Matt Kirschenbaum presented a paper titled “Shall These Bits Live?” (See the trip report with the same title.) that looked at preservation and access to games. He talked about his experience studying the Michael Joyce archives at the Harry Ransom Humanities Research Centre. He made the argument that what we should be preserving are the conditions of playing games, not necessarily the game code (the ROMs), or the machines. He pointed to projects like MANS (Media Art Notation System) – an attempt to document a game the way a score documents the conditions for recreating a performance. This reminds me of HyTime, the now defunct attempt to develop an SGML standard for hypermedia.

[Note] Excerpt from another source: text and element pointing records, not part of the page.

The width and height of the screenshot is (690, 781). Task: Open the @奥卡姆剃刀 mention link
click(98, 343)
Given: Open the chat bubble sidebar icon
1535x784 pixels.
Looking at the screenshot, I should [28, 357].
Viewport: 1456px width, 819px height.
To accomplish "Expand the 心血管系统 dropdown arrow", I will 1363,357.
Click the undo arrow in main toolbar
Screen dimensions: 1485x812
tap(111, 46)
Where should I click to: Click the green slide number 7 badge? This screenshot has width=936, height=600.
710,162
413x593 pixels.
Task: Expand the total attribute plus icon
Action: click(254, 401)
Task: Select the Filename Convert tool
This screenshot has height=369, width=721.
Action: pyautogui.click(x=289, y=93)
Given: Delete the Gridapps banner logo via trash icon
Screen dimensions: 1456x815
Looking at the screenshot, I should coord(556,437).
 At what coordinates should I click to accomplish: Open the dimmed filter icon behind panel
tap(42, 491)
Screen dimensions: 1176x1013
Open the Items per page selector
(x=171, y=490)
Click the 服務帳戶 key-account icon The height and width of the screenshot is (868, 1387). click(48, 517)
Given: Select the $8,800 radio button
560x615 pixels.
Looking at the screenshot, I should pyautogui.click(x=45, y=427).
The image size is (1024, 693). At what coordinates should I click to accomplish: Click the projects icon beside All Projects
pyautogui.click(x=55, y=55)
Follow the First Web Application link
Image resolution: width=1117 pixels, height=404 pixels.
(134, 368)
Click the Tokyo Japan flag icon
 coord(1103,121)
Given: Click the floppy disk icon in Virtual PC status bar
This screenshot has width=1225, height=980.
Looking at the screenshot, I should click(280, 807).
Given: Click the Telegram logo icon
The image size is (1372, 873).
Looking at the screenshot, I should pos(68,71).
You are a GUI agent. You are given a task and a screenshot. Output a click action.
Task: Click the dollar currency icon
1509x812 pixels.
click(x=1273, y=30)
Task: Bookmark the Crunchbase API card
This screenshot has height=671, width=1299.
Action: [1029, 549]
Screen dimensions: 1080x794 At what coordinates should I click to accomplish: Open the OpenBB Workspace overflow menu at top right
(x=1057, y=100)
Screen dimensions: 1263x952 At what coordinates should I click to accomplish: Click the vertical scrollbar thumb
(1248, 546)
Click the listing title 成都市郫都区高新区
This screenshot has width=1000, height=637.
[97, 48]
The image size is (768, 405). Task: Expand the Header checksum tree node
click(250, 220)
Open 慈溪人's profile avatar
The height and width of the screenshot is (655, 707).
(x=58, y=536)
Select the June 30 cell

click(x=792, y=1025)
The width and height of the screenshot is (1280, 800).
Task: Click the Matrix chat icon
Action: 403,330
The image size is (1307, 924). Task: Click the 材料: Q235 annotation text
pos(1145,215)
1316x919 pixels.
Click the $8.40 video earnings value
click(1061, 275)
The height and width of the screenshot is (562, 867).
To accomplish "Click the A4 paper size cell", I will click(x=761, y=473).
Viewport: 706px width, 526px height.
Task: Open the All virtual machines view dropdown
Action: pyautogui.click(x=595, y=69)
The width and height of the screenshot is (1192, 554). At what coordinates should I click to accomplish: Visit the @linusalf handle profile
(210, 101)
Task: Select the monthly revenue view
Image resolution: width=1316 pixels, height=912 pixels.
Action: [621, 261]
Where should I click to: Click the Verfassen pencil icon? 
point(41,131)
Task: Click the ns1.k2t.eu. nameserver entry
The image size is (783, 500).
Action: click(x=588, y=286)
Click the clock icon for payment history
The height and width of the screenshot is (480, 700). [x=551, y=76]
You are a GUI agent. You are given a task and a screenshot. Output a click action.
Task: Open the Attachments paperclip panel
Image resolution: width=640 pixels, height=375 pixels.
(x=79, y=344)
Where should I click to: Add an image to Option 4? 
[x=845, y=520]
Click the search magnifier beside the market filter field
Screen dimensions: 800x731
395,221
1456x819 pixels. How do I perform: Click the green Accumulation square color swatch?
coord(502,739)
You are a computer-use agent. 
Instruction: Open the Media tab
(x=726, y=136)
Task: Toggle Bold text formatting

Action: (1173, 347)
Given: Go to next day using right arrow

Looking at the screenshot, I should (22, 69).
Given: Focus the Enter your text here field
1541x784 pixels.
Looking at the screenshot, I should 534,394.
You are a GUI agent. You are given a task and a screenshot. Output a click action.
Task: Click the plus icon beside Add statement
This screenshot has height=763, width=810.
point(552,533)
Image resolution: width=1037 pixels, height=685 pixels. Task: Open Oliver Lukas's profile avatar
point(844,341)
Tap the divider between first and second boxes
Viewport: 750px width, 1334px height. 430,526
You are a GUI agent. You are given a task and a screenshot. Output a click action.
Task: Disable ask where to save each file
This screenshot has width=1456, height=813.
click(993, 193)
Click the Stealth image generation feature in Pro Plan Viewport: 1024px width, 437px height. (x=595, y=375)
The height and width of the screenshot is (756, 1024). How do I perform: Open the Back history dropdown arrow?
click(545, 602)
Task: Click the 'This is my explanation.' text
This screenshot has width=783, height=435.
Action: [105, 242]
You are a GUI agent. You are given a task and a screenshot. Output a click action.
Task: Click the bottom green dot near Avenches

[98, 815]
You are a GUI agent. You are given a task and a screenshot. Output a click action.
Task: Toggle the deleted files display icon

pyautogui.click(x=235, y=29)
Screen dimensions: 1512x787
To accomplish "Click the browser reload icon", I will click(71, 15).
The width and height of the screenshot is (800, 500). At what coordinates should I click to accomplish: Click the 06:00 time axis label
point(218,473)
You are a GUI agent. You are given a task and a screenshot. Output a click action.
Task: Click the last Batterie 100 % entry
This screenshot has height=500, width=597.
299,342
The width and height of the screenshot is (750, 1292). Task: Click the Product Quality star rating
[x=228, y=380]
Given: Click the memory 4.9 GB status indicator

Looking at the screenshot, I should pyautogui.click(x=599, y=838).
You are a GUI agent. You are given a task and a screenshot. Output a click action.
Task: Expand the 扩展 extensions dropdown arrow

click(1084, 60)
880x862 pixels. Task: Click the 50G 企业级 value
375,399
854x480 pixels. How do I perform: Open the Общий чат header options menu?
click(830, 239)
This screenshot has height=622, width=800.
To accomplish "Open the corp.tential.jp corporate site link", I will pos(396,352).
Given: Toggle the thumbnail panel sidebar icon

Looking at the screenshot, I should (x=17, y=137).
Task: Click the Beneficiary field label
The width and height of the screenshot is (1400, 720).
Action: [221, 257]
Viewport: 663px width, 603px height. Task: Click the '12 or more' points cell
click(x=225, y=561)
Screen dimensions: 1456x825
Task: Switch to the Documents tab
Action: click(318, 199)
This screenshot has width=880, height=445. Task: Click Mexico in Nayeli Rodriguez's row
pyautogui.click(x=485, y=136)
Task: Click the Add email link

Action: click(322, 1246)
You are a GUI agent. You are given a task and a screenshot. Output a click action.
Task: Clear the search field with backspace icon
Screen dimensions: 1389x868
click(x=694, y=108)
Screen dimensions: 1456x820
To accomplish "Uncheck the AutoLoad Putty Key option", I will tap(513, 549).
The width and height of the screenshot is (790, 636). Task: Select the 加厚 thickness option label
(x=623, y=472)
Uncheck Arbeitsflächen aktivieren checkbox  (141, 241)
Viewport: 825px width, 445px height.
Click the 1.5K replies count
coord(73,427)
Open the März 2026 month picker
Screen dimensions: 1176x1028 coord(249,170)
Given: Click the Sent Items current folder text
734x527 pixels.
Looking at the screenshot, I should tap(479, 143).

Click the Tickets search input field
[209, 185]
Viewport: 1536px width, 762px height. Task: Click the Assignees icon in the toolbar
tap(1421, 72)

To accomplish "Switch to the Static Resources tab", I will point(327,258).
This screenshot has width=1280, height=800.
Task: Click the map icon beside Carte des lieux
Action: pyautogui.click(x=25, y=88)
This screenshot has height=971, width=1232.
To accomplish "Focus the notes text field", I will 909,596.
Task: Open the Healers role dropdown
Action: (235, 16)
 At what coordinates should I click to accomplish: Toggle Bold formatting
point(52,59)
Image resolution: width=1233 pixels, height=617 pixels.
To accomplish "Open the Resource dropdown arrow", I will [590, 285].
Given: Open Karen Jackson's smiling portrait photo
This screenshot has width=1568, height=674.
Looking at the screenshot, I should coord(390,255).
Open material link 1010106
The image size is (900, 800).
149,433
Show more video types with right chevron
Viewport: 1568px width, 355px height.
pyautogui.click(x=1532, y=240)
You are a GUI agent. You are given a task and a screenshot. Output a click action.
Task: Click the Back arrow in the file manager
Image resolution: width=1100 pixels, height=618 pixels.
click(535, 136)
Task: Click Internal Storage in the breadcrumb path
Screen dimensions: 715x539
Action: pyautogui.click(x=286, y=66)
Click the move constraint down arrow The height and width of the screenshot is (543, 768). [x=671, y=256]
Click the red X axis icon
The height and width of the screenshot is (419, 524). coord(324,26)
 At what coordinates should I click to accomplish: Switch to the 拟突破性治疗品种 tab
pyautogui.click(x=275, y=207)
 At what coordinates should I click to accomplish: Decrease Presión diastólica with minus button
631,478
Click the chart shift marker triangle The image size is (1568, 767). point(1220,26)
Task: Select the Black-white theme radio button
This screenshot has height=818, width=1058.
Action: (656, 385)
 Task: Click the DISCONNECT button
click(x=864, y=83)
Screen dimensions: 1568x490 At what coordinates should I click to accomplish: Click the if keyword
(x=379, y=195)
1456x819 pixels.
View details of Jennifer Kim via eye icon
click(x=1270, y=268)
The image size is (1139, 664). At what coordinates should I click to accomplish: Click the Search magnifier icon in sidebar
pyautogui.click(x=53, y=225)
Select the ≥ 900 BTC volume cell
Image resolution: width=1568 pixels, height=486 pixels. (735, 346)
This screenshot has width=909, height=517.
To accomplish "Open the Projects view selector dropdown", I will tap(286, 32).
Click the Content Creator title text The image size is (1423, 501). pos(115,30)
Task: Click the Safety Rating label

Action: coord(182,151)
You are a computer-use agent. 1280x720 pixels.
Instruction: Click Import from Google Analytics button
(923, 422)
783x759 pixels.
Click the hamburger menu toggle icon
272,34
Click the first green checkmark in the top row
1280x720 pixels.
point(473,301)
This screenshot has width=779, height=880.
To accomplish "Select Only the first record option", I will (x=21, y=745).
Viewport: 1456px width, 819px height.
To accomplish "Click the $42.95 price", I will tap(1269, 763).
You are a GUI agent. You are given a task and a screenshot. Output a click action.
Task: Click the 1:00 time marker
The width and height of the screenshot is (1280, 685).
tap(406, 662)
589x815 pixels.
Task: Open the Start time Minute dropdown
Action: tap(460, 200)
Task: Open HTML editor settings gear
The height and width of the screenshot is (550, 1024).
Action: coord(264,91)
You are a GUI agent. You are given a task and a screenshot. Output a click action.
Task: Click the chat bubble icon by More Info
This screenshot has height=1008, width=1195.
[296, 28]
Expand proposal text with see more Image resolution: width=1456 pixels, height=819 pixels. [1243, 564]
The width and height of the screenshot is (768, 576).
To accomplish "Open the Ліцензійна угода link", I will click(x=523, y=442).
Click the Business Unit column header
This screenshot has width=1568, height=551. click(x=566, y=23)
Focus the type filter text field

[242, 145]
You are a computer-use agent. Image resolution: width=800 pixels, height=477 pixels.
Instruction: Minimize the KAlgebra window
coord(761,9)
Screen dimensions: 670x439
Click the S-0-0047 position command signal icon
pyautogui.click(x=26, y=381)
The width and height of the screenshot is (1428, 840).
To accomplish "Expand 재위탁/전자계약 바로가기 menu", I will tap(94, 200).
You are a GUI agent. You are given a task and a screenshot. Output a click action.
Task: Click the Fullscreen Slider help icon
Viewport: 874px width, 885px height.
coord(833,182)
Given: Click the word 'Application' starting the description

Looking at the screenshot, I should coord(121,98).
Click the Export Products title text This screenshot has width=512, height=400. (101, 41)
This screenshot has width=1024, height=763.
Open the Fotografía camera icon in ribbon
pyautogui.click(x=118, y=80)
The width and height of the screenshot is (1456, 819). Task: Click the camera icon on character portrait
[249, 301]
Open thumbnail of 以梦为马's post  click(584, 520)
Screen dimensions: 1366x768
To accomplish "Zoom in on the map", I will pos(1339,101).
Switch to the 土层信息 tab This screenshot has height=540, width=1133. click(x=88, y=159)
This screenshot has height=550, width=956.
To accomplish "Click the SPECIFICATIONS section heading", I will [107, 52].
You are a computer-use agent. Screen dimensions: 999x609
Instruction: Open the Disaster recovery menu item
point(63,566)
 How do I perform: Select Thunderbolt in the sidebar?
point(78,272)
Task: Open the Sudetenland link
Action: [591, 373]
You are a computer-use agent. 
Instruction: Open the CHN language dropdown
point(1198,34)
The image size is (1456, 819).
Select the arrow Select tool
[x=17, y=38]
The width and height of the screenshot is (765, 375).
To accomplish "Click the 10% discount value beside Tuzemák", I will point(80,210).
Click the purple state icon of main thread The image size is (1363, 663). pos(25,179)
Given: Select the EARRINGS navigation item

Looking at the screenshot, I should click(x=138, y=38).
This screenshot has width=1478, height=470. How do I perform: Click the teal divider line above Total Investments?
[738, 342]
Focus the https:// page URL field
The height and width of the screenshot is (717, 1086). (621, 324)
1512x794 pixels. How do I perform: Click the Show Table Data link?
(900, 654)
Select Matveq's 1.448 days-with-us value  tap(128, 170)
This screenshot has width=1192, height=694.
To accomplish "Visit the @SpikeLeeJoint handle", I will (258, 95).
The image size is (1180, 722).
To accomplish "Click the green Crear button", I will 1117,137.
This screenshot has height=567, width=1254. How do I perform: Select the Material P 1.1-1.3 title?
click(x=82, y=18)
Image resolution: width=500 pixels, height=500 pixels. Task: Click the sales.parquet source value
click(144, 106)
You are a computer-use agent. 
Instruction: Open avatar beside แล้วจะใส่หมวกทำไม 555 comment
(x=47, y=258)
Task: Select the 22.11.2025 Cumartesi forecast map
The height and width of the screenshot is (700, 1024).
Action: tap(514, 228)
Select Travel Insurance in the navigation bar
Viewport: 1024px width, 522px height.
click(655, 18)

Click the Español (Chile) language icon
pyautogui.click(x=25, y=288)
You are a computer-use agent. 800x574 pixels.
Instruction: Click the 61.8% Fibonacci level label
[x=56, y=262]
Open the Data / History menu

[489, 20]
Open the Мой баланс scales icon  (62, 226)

In my paper, “The Text of Tools” I presented a tour through the textuality of TAPoR that tried to show the ways texts are tools and tools are texts so that interpretation is always an analysis of what went before that produces a new text/tool.

Update. Matt has sent me a clarification regarding preserving the game code or machines,

I’d actually make a sharp distinction between preserving the code and the machines. The former is always necessary (though never sufficient); the latter is always desirable (at least in my view, though others at the Berkeley meeting would differ), but not always feasible and is expendable more often than we might think. I realize I may not have been as clear as I needed to be in my remarks, but the essential point was that the built materiality of a Turing computer is precisely that it is a machine engineered to render its own
artifactual dimension irrelevant. We do no favors to materiality of computation by ignoring this (which is what one of the questioners seemed to want).

Zone of Influence

Zones of Influence IconZone of Influence is a new game studies blog by Matthew Kirschenbaum who has been writing about the digital humanities and electronic literature. The blog brings boardgames, which I used to play a lot, back into focus as important to game studies.

The blog is also a space where I can combine my interest in boardgames (especially board wargames) as a hobbyist and enthusiast with my academic interests in games, simulation, and technologies of representation.

Bill O’Reilly Slams PS3 Launch, Gamers, iPods, Digital Tech (not in that order)

BOR.jpgBill O’Reilly Slams PS3 Launch, Gamers, iPods, Digital Tech (not in that order) is a story with partial transcript on a recent O’Reilly (of the “no spin zone”) rant about technology prompted by the PS3.

American society is changing for the worse because of the machines… In the past to flee the real world people usually chose drugs or alcohol… now you don’t have to do that, Now all you have to do is have enough money to buy a machine…

I wonder if TV shows (like the O’Reilly Factor) or books qualify as technologies that are used to flee the real world?
The story is in a blog GamePolitics.com that I just found. Lots of posts on the PS3 launch and related violence.

Eddo Stern: Landlord Vigilante and other Machinema

cabvideo.jpgKCET Online has an interview with Eddo Stern on Landlord Vigilante that has links to three of his machinema art films, Landlord Vigilante, Vietnam Romance and Waco Resurrection. Landlord is a longer narrated story of a woman taxi driver/landlord. Vietnam takes period music and games recreating the period stitching together vignettes that recall popular culture on the war. Waco defies description, or resurrection. All use game engines to render the story.

I’ve blogged Eddo Stern’s work on art and games before.